Daniel F. and Ada L. Rice Plant Conservation Science Center, Chicago Botanic Garden, Glencoe, IL.
Department of Biological Sciences, University of Arkansas, Fayetteville, AR.
Mol Biol Evol. 2018 Jan 1;35(1):80-93. doi: 10.1093/molbev/msx268.
Diatoms (Bacillariophyta) are a species-rich group of eukaryotic microbes diverse in morphology, ecology, and metabolism. Previous reconstructions of the diatom phylogeny based on one or a few genes have resulted in inconsistent resolution or low support for critical nodes. We applied phylogenetic paralog pruning techniques to a data set of 94 diatom genomes and transcriptomes to infer perennially difficult species relationships, using concatenation and summary-coalescent methods to reconstruct species trees from data sets spanning a wide range of thresholds for taxon and column occupancy in gene alignments. Conflicts between gene and species trees decreased with both increasing taxon occupancy and bootstrap cutoffs applied to gene trees. Concordance between gene and species trees was lowest for short internodes and increased logarithmically with increasing edge length, suggesting that incomplete lineage sorting disproportionately affects species tree inference at short internodes, which are a common feature of the diatom phylogeny. Although species tree topologies were largely consistent across many data treatments, concatenation methods appeared to outperform summary-coalescent methods for sparse alignments. Our results underscore that approaches to species-tree inference based on few loci are likely to be misled by unrepresentative sampling of gene histories, particularly in lineages that may have diversified rapidly. In addition, phylogenomic studies of diatoms, and potentially other hyperdiverse groups, should maximize the number of gene trees with high taxon occupancy, though there is clearly a limit to how many of these genes will be available.

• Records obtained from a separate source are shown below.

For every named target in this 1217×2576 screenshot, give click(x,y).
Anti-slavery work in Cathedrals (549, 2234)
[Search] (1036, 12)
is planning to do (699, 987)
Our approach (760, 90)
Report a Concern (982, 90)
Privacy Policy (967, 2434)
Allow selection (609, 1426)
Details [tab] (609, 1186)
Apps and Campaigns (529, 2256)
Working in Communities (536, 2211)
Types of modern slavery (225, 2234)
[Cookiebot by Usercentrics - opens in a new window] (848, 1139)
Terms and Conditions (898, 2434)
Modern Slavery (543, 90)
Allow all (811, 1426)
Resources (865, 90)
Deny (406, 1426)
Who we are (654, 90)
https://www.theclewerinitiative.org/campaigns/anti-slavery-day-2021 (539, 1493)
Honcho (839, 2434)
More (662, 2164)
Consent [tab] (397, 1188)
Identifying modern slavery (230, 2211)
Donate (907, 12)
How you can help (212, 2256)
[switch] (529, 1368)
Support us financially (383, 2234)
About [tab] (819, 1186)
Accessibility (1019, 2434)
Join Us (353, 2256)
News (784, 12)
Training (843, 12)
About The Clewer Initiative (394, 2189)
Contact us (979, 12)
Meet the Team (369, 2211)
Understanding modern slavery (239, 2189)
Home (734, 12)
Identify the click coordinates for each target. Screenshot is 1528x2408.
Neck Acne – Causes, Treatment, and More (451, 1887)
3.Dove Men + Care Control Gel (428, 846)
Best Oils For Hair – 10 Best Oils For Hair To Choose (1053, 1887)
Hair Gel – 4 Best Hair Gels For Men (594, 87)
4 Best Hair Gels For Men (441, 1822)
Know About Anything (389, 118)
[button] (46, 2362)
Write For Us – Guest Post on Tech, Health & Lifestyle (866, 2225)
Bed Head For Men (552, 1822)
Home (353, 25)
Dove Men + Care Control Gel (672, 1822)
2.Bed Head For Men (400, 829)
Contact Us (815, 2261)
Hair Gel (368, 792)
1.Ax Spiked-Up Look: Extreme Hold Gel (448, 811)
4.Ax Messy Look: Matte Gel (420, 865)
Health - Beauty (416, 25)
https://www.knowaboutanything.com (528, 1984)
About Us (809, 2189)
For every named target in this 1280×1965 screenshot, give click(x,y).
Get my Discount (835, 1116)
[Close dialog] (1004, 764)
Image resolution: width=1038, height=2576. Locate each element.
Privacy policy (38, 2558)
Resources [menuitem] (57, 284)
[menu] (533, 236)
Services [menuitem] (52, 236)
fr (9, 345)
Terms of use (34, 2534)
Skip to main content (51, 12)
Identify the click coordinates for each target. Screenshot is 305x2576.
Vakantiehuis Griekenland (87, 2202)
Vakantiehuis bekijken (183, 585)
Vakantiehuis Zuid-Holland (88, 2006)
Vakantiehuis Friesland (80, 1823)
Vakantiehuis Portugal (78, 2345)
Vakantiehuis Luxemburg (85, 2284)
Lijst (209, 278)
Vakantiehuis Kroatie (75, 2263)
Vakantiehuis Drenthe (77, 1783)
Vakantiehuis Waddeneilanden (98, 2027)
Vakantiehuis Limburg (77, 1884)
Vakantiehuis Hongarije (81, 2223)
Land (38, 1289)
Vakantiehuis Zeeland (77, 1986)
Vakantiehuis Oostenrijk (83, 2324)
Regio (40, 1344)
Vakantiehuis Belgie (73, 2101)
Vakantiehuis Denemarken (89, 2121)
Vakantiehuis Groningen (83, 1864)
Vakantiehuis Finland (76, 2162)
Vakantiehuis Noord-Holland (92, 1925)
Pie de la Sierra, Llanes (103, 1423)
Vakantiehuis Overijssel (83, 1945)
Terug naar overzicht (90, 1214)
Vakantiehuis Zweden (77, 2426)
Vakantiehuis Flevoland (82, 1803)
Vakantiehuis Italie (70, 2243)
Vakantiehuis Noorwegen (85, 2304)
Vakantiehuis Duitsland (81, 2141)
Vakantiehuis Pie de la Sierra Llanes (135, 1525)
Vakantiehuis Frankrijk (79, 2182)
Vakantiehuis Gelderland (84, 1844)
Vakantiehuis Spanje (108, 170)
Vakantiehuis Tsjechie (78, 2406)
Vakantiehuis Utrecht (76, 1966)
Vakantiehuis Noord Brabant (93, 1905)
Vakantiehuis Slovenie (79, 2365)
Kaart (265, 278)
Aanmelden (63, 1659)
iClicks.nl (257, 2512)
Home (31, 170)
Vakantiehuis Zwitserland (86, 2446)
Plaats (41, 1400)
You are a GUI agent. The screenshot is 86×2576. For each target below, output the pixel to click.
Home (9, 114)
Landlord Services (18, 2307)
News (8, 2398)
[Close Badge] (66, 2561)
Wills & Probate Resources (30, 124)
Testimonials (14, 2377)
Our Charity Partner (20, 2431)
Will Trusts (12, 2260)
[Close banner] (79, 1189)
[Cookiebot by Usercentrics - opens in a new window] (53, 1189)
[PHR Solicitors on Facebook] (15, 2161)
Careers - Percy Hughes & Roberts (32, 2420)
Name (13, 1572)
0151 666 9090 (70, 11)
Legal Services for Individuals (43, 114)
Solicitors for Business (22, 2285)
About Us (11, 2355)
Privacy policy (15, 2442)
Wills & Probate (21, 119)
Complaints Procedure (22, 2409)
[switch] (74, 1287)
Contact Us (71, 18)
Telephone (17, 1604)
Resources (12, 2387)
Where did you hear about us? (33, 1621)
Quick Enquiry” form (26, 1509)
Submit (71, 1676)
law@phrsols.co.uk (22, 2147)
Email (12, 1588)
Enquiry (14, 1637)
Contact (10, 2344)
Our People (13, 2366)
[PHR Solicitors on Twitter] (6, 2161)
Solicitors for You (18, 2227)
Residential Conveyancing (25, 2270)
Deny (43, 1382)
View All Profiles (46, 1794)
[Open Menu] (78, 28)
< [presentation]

硅藻(Bacillariophyta)是一类具有丰富物种的真核微生物,在形态、生态和代谢方面具有多样性。以前基于一个或几个基因对硅藻系统发育的重建导致了分辨率不一致或关键节点的支持率低。我们应用系统发育平行枝修剪技术对 94 个硅藻基因组和转录组数据集进行了分析,以推断长期以来难以确定的物种关系,使用连锁和汇总聚合法从跨越基因对齐中分类和列占有率广泛阈值的数据集中重建物种树。基因树和物种树之间的冲突随着分类群占有率的增加和应用于基因树的引导切割值的增加而减少。基因树和物种树之间的一致性对于短分支来说最低,并且随着边缘长度的对数增加而增加,这表明不完全谱系分选对短分支的物种树推断的影响不成比例,这是硅藻系统发育的一个常见特征。尽管许多数据处理方法的物种树拓扑结构基本一致,但连锁方法似乎比汇总聚合法更适合稀疏的排列。我们的结果强调,基于少数基因座的物种树推断方法很可能会受到基因历史代表性采样的误导,尤其是在可能快速多样化的谱系中。此外,硅藻的系统基因组学研究,以及可能的其他超多样性群体,应该最大限度地增加具有高分类群占有率的基因树的数量,尽管显然存在一个限制,即有多少这些基因是可用的。